Yolculuk hisleri
zaman su su uzak… görece çalıntı anlar ışık yanılsama… zaman su su akışkan hızlı suskun diller…...
zaman su
su
uzak…
görece
çalıntı anlar
ışık
yanılsama…
zaman su
su
akışkan
hızlı
suskun
diller…
zaman su
su
duru
solgun akşam
renk
yitimi…
zaman
sen
zaman
ben
ve
zaman
hepimiz
araftayız…
Bulutlar içinde akıyor zaman. Mekan kayıp. Boşlukta salınan zaman, işliyor belleklerde düşünceleri. Azıcık aralansa bulut, yitimi geri kazansa insan. Boşluk duygusu, sarsıyor ara ara insanı… Sonsuzmuş gibi gelen beyazlığın ve yumuşaklığın sarmaladığı bellekler, çıkış kapısı aralamaya çalışıyor kendine. Maviyi özlüyor mesela. Renkleri arzuluyor. Bir çocuğun içindeki heyecanla tuvale çarptığı renkleri toplamak istiyor ruhlar. Işıl ışıl ışıldayan heyecanlı döngülerden seçkiler yapmak istiyor. Bir atlıkarıncanın, balerinin renkli dünyasına düşüp yitmek istiyor çocukçasına. Ama beyaz inadına yürüyor, yürüyor üstlerine, bir pamuk deryasının içine düşmüşçesine…
Bir an geliyor sıyrılıyor beyazdan zaman. İlginç bir atmosfere dönüşüyor etraf. Mekansızlığı yürütüyor manzara. Karaya çalmış yeryüzü, yitmiş. Arada batmaya durmuş güneşin son ışıkları, kızılın her tonunu barındırıyor bir hat üzerinde. Üzerinde masmavi bir gökyüzü. Biz neredeyiz, araftayız… Tüm belirsizliğe, tuhaflığa rağmen müthiş bir manzara var kaçırılmayacak…

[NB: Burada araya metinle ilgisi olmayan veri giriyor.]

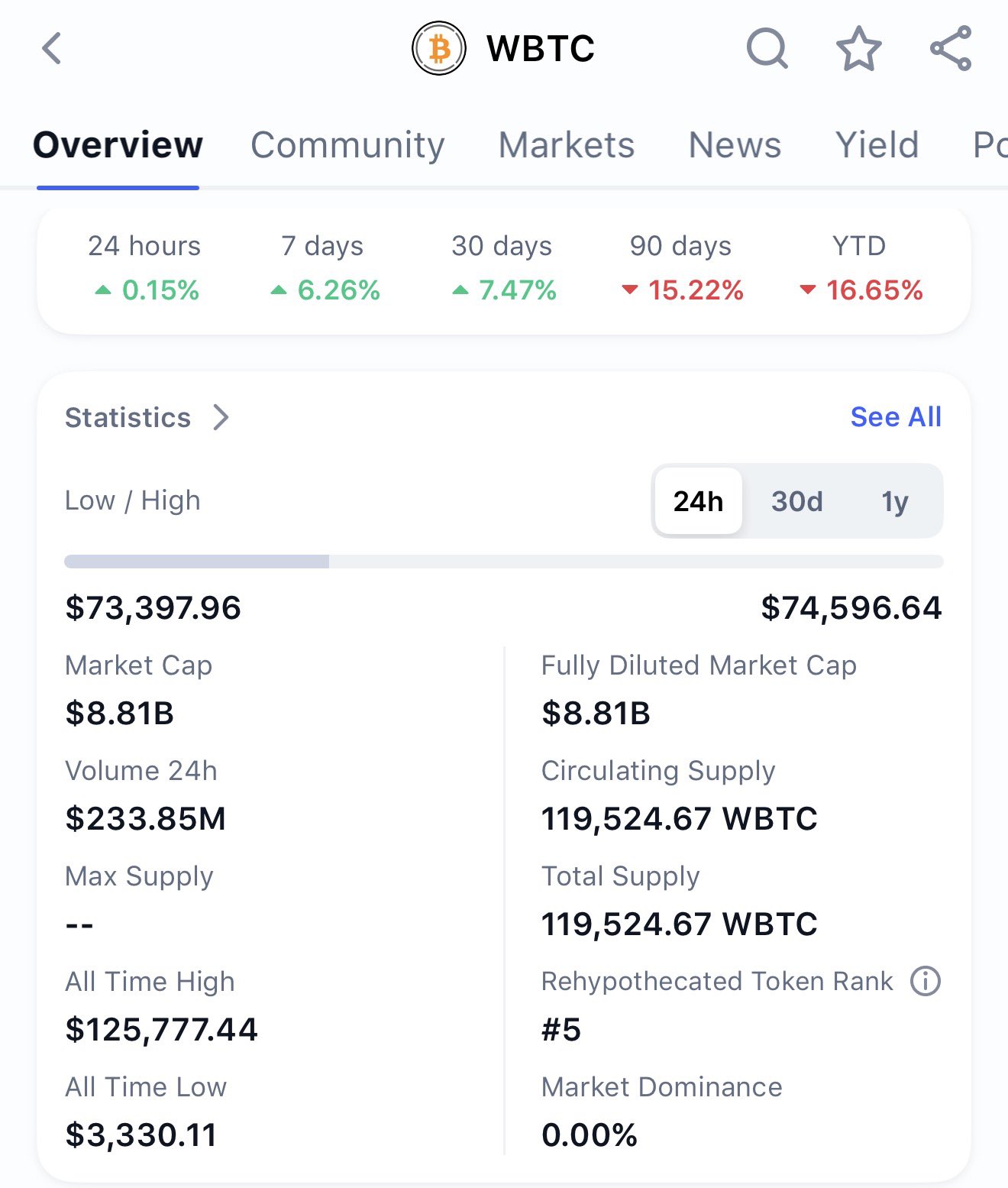Tap the Low / High price range bar

[503, 562]
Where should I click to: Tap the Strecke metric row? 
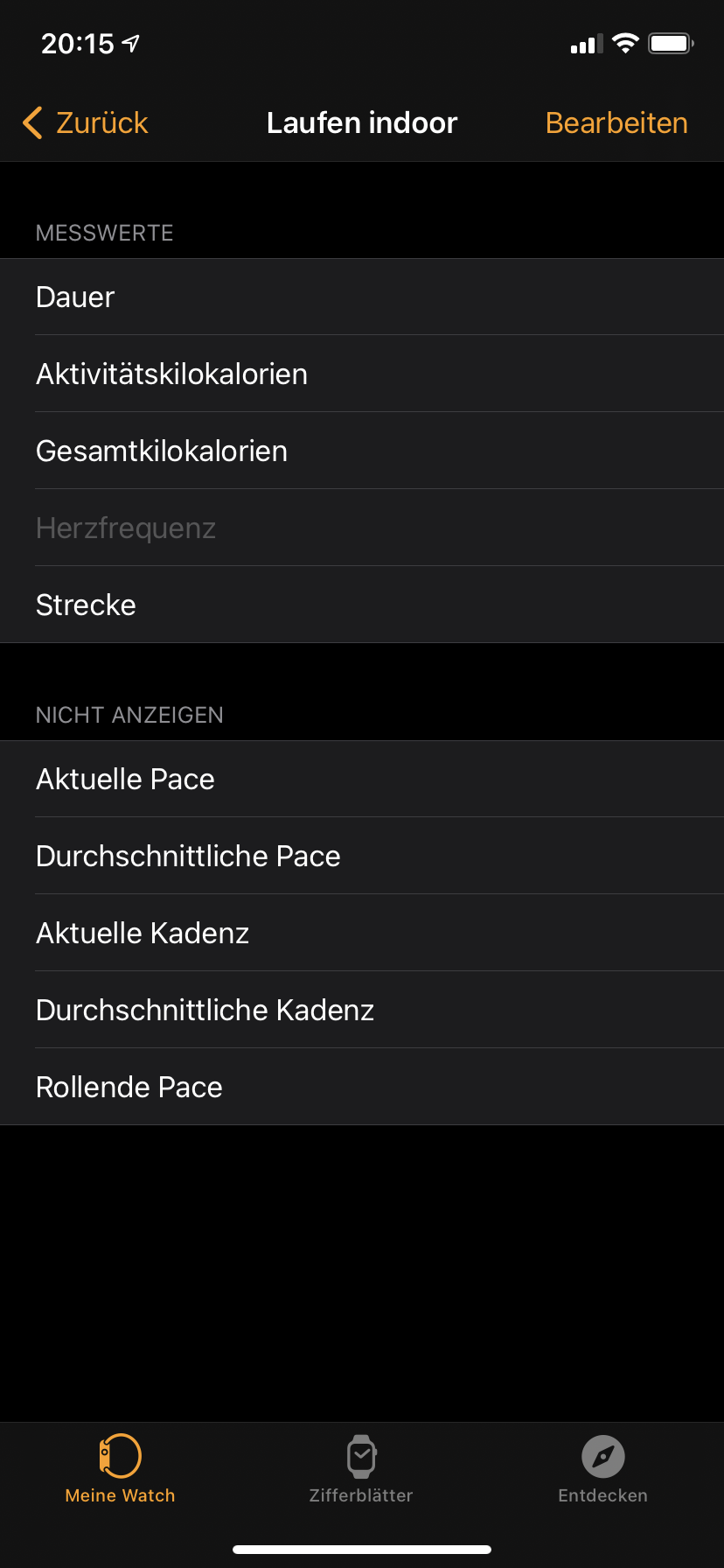click(362, 606)
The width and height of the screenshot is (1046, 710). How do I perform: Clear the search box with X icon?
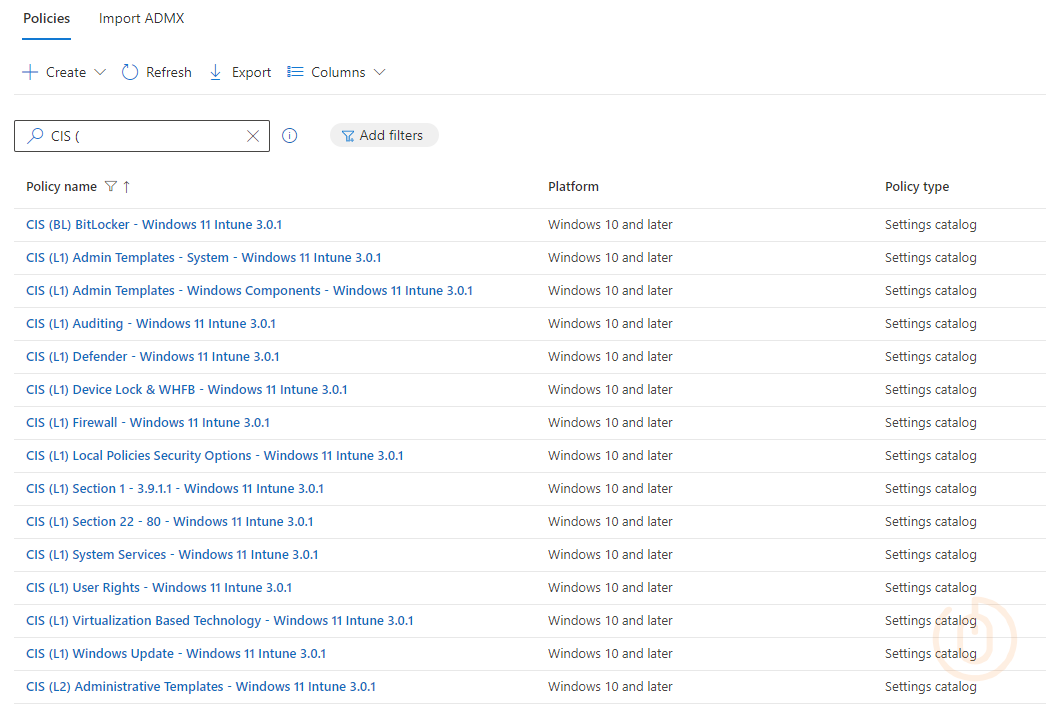253,136

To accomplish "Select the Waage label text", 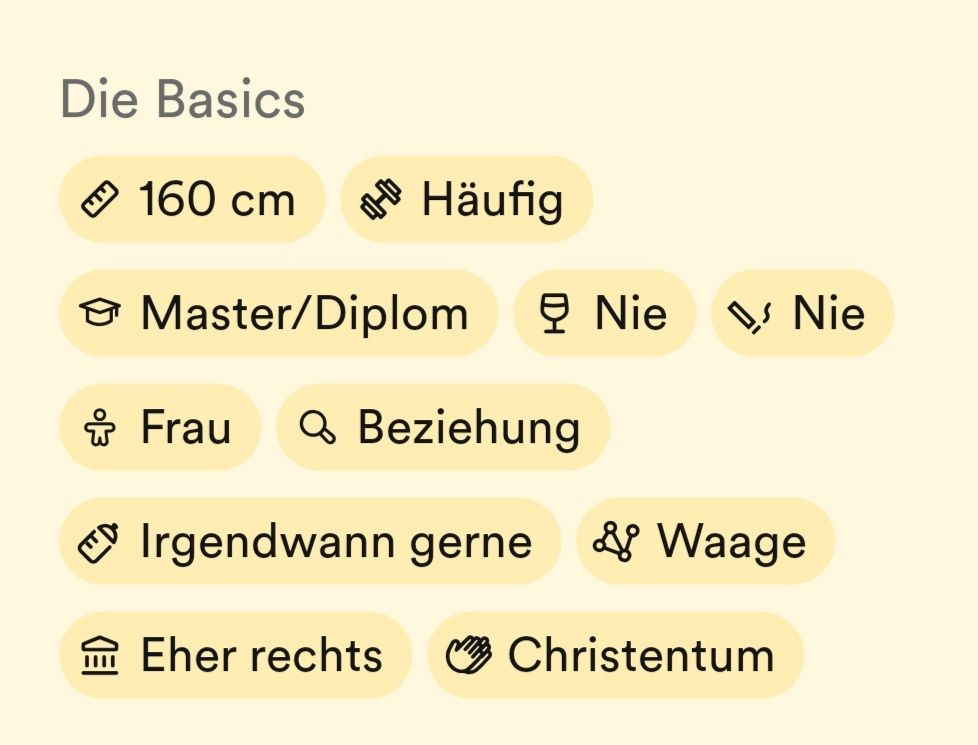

Öğütülüyor zaman çarkı arasında renkler ve sadece karaya bırakıyor yerini. Karanlığın içinde uzuyor bu kez söyleşiler. Ve alçalıyor mekan, hayat belirtisi veriyor yeryüzü. Üzerine yaldızlar saçılmış gibi parıldıyor mekanlar. Akşamın ışıkları, yeryüzünün yıldızlarına dönüşüyor yukarıdan seyredilen. Işıl ışıl, göz alıcı…
Ve toprağa değiyor ayaklar alkışlar arasında. İnsanın hissetme ve sağlam yere basma duygusu tatmin oluyor, yüzlerde ifadeler yumuşuyor, akşam karanlığına inat parıldıyor gülüşler.